The steep declines in the stock markets in recent days have many investors nervous, but some local investment professionals said it is not time to panic.
They said the overheated markets were due for a reset of expectations. So while the markets have already shown more volatility in 2018 than all of last year, they said they still expect them to end the year higher than they started.
Lisa Erickson, senior vice president and head of the traditional investments group at U.S. Bank Wealth Management, said her bank’s message to clients on Monday was to stay the course and focus on long-term goals while monitoring the situation closely.
“We don’t see it has an immediate reason for concern,” Erickson said.
The losses Monday in the Dow Jones industrial average and the S&P 500 Index moved them both into negative territory for 2018. All the constituents of the 30-member Dow Jones industrial average lost ground on Monday as the Dow fell more than 1,175 points on top of steep losses on Friday.
Two local stocks are on the Dow: Maplewood-based 3M Co., which closed at $231.44, down 5.6 percent; and Minnetonka-based UnitedHealth Group, which closed down 5.1 percent at $220.02.
“We are still in a secular bull market,” said Craig Johnson, senior technical research analyst for Minneapolis-based Piper Jaffray, “but we are resetting the expectations for this secular market and more shakeout lies ahead.”
The S&P 500 Index, which provides a broader market view, also continued its steep losses. It was off 2.2 percent on Friday and fell another 3.5 percent on Monday. The S&P now has a three-day losing streak and has losses in five of the last six trading days.
Only two companies in the S&P 500 managed to scratch out gains on Monday, travel agent TripAdvisor Inc. from Needham, Mass., and household products company Church & Dwight of Ewing, N.J.
Johnson had predicted in December that the S&P 500 Index would finish 2018 at 2,850 and he’s standing by that call. “It’s just not going to [be] achieved in a linear manner.”
Johnson said he doesn’t think this current setback has run its course, and that there may be some more short-term pain until closer to the market’s 200-day moving average. Johnson sees a lot of good companies with share prices above their 200-day moving averages (the market’s average closing price over the preceding 200 days and a technical market indicator that says stocks trading above that mark are overvalued).
A return of more market volatility creates a challenge for investors and is why people pay up for active stock managers. “Investors have to be able to recognize good companies and good stocks and be able to make the distinction between the two,” Johnson added.
“The excess is being worked off,” Johnson said. “I think it’s healthy. I think it’s necessary. But this bull market does not die until we get to a 5 or 6 percent 10-year bond yield, and that’s several years away.”
Erickson’s U.S. Bank office looks at a variety of measures that drive markets, including: fundamentals, technical measures and market sentiment.

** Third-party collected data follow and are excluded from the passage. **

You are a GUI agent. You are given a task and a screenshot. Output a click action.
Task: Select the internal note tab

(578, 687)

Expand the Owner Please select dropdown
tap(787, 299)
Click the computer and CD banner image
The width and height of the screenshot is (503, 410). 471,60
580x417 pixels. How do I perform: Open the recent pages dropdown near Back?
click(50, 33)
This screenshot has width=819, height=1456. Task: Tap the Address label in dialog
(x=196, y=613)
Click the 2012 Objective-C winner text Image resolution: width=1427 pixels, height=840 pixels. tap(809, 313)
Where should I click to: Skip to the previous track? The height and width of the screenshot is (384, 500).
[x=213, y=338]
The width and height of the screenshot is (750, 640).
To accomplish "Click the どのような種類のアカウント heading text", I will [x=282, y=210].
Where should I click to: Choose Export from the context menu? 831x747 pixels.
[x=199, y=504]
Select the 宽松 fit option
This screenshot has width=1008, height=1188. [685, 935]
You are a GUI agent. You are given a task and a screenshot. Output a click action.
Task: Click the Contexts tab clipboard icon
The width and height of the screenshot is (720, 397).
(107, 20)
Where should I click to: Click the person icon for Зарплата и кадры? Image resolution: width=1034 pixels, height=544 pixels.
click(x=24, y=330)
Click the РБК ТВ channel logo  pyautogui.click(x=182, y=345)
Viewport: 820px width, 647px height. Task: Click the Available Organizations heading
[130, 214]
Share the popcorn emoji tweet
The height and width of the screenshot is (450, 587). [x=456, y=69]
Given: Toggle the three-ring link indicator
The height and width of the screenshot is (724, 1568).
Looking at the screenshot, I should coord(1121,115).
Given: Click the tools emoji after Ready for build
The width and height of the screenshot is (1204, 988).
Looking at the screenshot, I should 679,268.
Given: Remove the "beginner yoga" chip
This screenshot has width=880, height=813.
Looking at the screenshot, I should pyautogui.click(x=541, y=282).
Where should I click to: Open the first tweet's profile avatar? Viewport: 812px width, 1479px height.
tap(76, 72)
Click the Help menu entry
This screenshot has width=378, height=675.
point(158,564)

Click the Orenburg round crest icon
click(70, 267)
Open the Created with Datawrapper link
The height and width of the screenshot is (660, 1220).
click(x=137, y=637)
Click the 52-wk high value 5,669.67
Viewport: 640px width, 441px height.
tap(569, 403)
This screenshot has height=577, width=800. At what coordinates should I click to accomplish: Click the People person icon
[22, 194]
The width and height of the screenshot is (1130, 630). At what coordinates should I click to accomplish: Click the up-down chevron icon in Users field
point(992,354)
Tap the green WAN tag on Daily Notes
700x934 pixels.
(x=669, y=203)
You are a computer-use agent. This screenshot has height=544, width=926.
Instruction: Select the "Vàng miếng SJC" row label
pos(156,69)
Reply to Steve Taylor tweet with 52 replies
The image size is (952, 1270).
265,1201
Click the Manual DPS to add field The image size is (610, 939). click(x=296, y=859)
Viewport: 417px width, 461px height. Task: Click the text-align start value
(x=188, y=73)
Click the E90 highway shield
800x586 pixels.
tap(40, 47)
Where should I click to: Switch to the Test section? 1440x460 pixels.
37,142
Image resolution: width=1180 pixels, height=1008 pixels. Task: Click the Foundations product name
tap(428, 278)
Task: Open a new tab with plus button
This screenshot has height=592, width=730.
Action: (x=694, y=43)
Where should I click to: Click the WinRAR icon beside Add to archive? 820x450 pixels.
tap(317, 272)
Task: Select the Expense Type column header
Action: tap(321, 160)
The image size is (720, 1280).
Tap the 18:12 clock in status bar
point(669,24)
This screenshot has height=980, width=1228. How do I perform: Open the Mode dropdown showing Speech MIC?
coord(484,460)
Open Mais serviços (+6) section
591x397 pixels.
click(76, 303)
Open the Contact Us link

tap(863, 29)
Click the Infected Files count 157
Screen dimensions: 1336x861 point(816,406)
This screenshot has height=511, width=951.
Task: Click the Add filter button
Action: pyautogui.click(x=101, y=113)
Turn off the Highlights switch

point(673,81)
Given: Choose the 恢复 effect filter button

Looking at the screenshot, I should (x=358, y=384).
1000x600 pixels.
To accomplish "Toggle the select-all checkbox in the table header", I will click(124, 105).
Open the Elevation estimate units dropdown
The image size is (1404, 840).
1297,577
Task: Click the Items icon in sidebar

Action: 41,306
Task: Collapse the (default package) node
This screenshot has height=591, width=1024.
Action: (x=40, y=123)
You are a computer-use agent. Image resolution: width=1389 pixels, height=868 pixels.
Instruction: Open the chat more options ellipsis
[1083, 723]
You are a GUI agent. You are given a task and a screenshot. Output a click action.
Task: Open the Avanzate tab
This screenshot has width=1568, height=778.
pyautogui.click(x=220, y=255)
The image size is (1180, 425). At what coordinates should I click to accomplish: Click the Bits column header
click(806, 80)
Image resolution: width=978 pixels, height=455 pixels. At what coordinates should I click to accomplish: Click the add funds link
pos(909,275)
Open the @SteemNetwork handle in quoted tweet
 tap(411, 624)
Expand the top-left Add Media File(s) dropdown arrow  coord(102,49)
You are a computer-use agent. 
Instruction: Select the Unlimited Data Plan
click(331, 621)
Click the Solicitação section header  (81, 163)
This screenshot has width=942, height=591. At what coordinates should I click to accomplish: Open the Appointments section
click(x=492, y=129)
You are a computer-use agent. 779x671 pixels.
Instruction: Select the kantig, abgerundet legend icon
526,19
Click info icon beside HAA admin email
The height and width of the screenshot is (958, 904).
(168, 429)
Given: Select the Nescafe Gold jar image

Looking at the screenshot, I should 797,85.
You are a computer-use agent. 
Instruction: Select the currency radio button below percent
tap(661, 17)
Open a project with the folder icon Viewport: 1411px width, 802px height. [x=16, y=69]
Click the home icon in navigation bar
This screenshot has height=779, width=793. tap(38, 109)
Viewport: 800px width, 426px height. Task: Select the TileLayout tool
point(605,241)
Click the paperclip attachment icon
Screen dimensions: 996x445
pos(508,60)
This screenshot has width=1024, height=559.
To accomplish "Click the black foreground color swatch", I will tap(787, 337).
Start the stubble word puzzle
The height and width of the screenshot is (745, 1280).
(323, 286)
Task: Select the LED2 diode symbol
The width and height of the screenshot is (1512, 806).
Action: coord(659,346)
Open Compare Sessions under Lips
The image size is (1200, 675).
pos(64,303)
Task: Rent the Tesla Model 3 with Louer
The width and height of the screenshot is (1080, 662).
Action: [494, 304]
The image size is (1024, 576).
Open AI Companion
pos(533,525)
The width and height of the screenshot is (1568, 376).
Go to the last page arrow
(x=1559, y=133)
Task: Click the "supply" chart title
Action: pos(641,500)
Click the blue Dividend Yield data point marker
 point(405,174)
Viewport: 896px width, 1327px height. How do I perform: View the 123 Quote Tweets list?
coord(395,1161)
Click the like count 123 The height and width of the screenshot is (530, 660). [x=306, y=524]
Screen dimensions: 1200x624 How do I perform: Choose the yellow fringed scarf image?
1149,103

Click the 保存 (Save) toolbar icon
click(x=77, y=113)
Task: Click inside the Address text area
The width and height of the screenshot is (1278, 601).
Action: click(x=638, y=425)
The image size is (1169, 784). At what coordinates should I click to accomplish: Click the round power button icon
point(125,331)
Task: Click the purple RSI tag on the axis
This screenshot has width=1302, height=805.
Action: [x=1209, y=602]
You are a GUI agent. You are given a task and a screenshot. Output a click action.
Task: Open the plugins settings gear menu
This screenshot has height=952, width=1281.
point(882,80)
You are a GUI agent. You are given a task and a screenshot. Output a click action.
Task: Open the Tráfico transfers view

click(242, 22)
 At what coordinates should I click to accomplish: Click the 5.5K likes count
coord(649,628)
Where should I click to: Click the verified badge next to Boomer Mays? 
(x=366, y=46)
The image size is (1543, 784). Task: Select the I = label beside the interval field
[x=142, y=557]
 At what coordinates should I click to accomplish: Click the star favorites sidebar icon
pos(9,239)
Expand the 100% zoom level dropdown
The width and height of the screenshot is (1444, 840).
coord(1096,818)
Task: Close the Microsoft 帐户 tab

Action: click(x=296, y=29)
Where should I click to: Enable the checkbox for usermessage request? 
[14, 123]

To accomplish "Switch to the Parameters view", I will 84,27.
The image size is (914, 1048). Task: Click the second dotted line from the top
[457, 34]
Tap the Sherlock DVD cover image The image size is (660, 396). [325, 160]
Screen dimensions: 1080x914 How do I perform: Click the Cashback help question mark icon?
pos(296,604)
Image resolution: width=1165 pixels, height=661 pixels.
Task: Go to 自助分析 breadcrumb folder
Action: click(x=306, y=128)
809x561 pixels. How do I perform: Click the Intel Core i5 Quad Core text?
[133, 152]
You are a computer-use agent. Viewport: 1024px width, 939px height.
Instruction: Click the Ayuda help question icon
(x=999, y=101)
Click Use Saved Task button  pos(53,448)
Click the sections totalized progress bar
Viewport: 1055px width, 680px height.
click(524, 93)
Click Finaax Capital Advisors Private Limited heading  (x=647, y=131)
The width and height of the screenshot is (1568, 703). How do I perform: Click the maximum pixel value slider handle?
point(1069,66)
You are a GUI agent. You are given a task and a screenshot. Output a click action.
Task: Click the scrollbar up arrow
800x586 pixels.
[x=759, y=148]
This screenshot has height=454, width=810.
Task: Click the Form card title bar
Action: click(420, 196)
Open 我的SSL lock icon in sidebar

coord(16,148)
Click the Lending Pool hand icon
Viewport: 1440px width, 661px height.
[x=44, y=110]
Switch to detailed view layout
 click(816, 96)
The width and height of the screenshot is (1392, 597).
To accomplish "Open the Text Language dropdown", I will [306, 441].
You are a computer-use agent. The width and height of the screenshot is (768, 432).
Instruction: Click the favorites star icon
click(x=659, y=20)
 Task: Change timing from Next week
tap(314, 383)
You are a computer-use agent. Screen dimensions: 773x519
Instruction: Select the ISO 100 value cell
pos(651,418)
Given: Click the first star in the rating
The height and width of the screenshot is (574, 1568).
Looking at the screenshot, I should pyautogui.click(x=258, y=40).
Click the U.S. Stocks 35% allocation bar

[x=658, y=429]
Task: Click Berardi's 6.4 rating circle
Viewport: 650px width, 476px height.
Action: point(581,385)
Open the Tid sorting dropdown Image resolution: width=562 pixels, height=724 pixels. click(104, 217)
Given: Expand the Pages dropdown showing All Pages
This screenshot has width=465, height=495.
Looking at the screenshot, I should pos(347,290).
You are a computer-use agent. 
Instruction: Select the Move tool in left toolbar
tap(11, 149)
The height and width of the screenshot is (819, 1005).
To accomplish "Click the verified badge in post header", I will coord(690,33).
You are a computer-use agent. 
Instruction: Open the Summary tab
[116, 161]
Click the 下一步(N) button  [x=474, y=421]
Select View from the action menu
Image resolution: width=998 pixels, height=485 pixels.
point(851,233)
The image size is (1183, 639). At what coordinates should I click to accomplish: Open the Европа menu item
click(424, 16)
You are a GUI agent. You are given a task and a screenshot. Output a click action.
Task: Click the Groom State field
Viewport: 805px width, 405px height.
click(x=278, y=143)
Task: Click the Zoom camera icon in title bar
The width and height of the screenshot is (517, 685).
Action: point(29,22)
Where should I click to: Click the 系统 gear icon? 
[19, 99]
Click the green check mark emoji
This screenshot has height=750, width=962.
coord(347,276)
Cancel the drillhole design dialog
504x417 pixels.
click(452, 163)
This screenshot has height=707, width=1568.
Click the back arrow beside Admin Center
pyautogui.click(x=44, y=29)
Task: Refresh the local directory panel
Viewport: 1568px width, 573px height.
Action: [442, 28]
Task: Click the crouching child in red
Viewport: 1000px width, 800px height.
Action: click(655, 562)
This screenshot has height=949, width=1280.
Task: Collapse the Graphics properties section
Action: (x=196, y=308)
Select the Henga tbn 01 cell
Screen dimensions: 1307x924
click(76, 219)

She said that while some technical measures have been deteriorating, the fundamentals in the United States and globally remain solid, and in some ways the recent dips will mean a positive reset of sentiment measures.
“In a way the sentiment picture has actually improved,” Erickson explained. “Complacency was too high. By having a correction and having that level of complacency go down, we actually think that creates a better sentiment.”
Over the last three to five years investors have become used to the market climbing relatively steadily.
“It’s more normal over the long-term course of the stock market to have moves up and down,” Erickson said. “This seems especially new and concerning to people.”